Written for the 2019 catalogue of Il Cinema Ritrovato in Bologna. — J.R.
Hou Hsiao-hsien’s 1998 feature, his thirteenth, represents a bold departure from his previous work. It’s his first film to be set completely outside Taiwan, the implicit or explicit subject of his earlier movies — most noticeably in his trilogy comprising City of Sadness, (1989), The Puppetmaster, (1993), and Good Men, Good Women(1995), but also in the bittersweet allegory of Son’s Big Doll, his seminal contribution to the 1983 sketch feature The Sandwich Man. After focusing mostly on families and landscapes, Hou fashions a chamber-piece set exclusively in the interiors of Shanghai brothels in the late 19thcentury, adapted from a novel by Han Bangqing by his usual screenwriter Chen Tien-wen.
And after Hou showed striking stylistic affinities with Yasujiro Ozu, here’s a film whose long takes, camera movements, and concentration on prostitution suggest a Kenji Mizoguchi without melodrama. But insofar as Hou’s previous films deal with existential and historical questions of identity related to Taiwan as a country occupied and colonized at various times and in various ways by China, Japan, and the U.S., Flowers of Shanghai finds similar issues arising from interactions between prostitutes (the “flower girls”), their madams (or “aunts”), and their wealthy and powerful customers.

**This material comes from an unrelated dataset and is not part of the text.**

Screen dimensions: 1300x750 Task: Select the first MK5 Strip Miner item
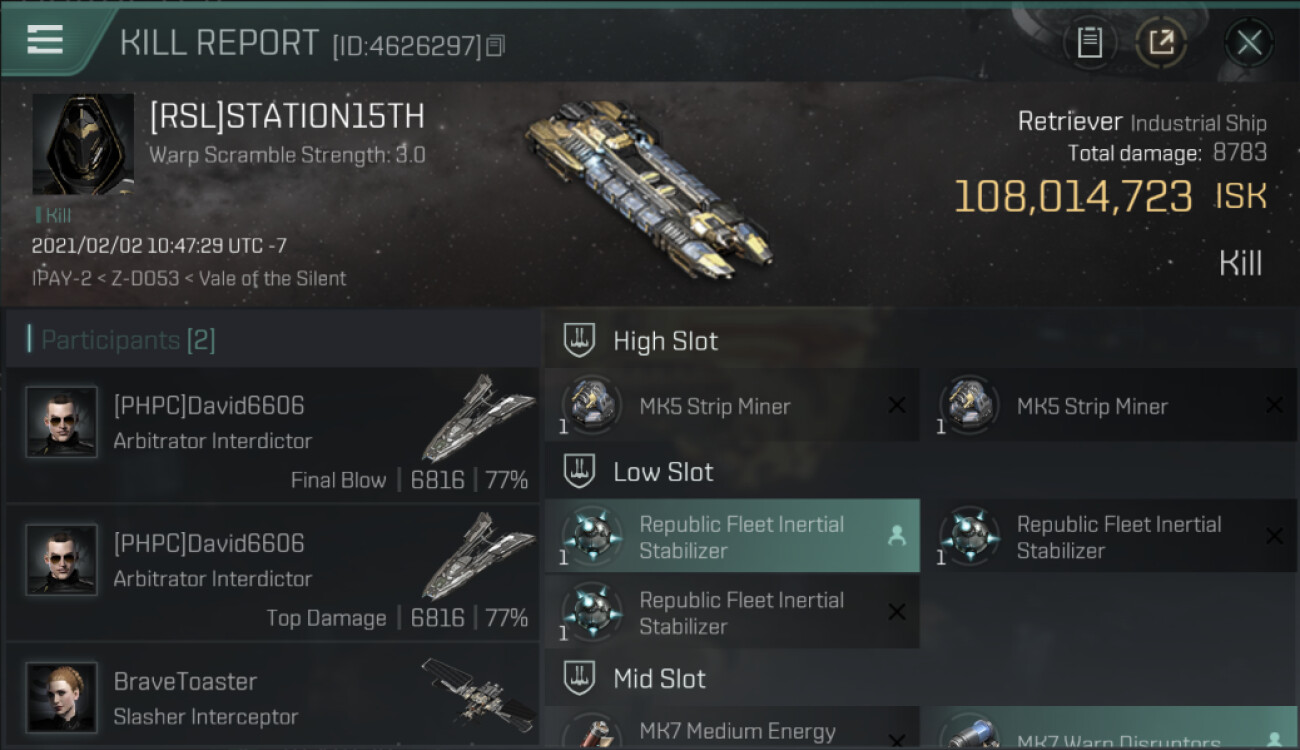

It’s characteristic of Hou’s distanced approach to power, economics, and sentiment that he doesn’t include actual sex among these interactions, focusing instead on conversations lubricated by food, tea, and opium. He also disperses our attention between various brothels, flower girls, madams, and patrons without persuading us to regard any of them as primary. As the online blogger acquarello has noted, “By confining the scenes to interior shots of the Shanghai flower houses, Hou portrays the created, artificial world – the unsustainable illusion – of the flower house patrons. In essence, the flower houses are an idealized reflection of the patrons’ own ambivalent feelings between love and passion, obligation and generosity, commitment and fidelity. Inevitably, their hermetic environment of lavished wealth and drug-induced escapism cannot prevent the objects of their affection – the emotionally resilient flower girls – from escaping their tenacious, suffocating grasp.”